* [ABOUT THIS TASK] Omitting all pictures, copy word for word the lines from the line containing "Given: Select the" through the final line of the entries.

[Screenshot grounding data]

════

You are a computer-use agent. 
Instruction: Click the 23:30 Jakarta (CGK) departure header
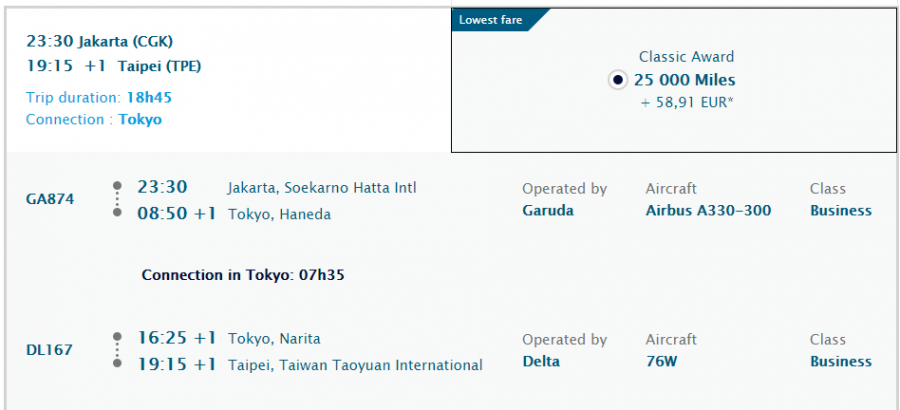tap(99, 41)
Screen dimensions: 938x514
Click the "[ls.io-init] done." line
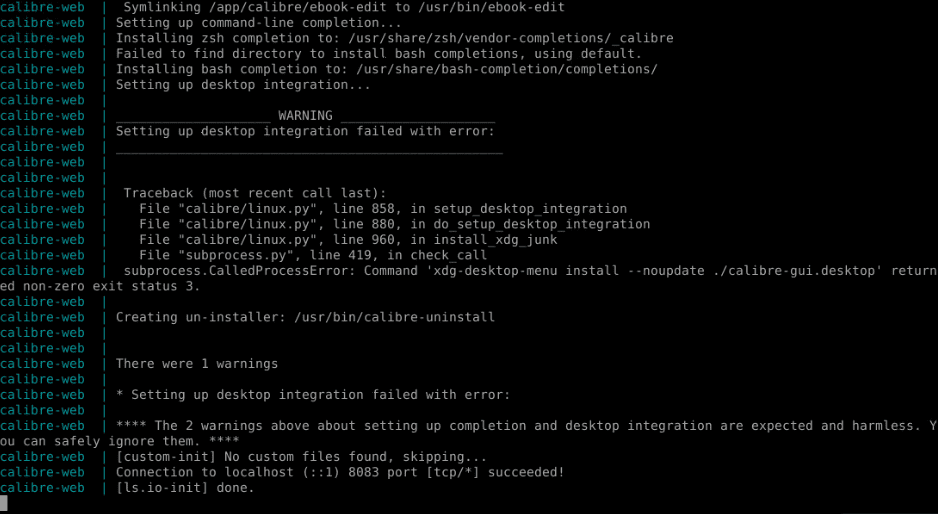(185, 488)
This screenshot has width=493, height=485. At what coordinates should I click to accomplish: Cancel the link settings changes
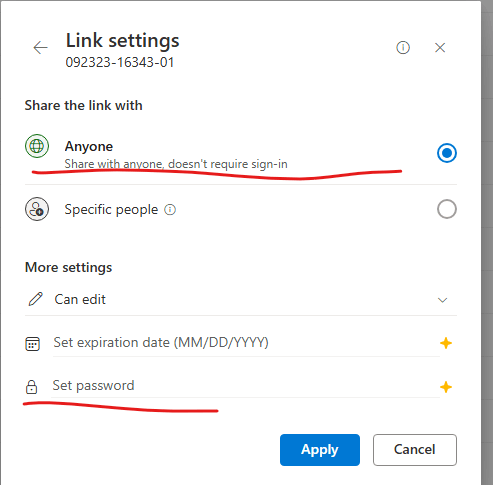415,450
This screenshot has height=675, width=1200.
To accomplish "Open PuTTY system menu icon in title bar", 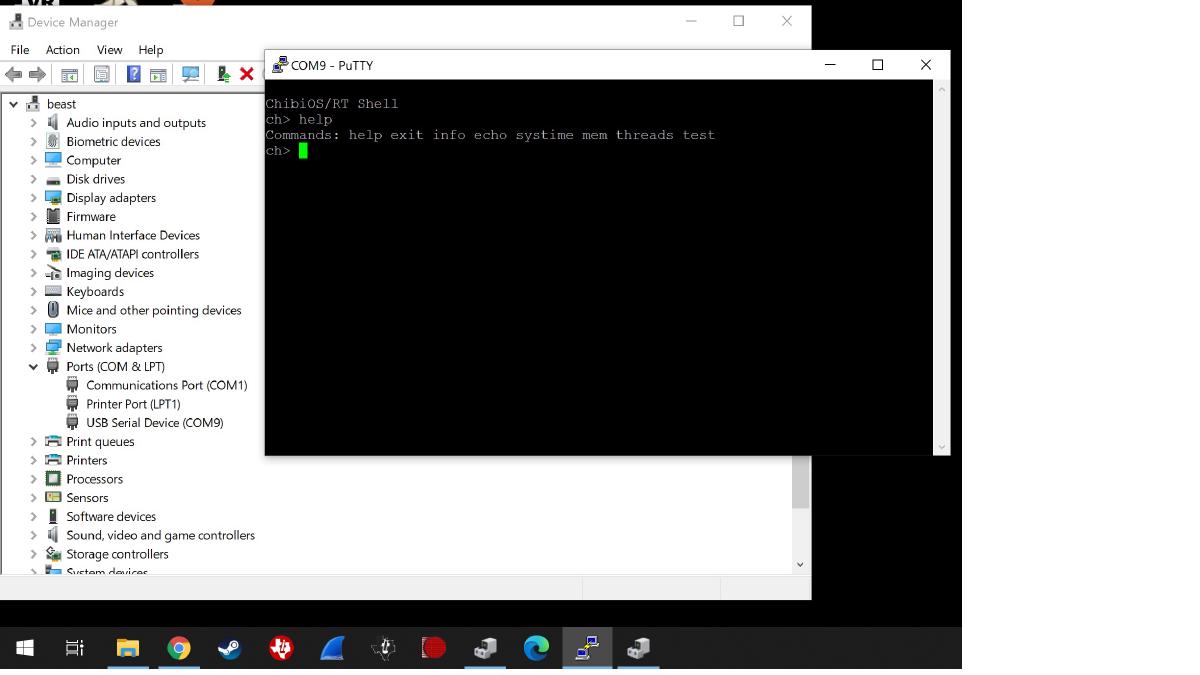I will (x=280, y=65).
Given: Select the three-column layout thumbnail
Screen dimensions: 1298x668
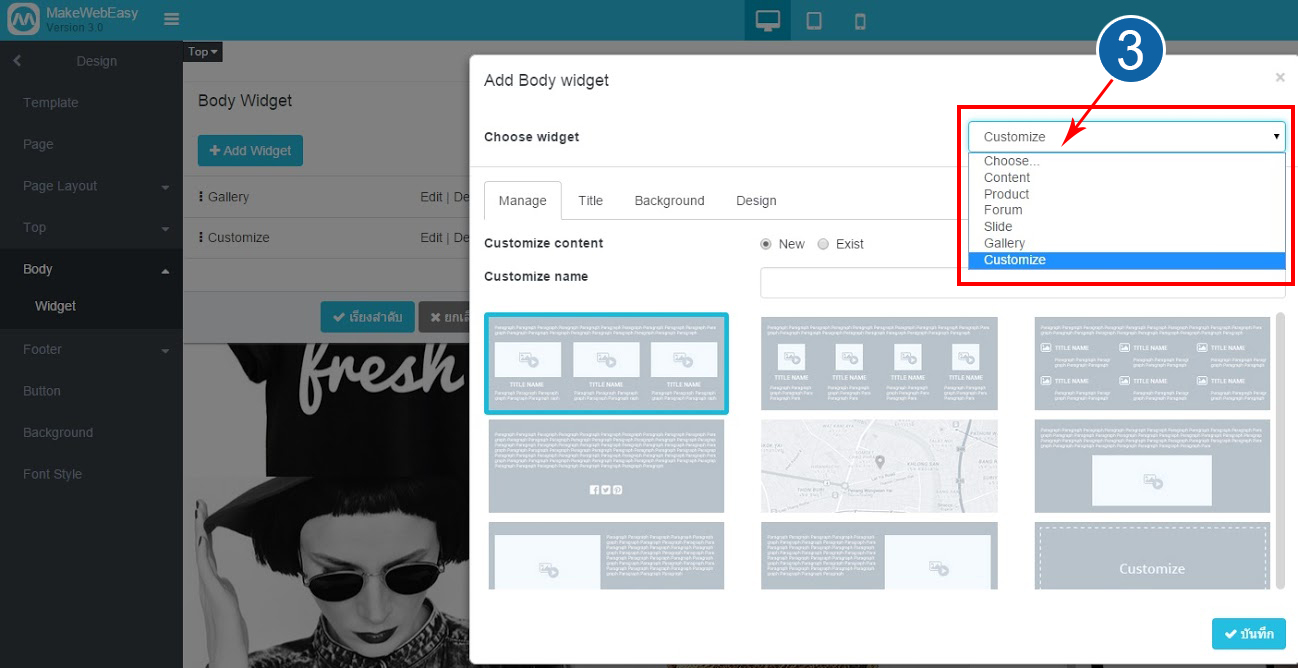Looking at the screenshot, I should (x=605, y=363).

════

* [RESPONSE TO THIS TASK]
Given: Select the three-column layout thumbnail
Screen dimensions: 1298x668
Looking at the screenshot, I should (x=605, y=363).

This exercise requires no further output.